(Activity) What is needed is the full set of records, word for word, with no pictures.

(Items from a dataset)
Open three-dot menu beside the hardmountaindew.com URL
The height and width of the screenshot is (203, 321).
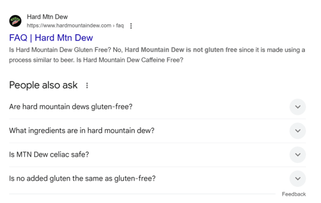131,26
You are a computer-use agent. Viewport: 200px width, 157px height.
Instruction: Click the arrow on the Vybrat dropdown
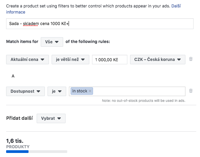tap(59, 118)
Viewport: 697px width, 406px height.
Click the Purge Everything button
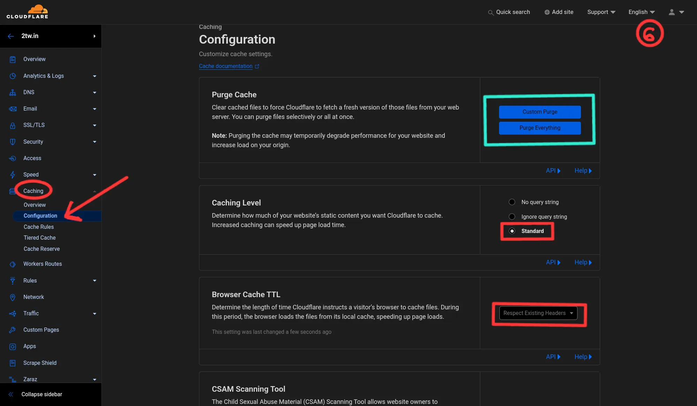[539, 128]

(Task solution)
Open three-dot menu beside the hardmountaindew.com URL
The height and width of the screenshot is (203, 321).
131,26
You are a computer-use agent. Viewport: 200px width, 157px height.
Instruction: Click the arrow on the Vybrat dropdown
tap(59, 118)
Viewport: 697px width, 406px height.
Click the Purge Everything button
[539, 128]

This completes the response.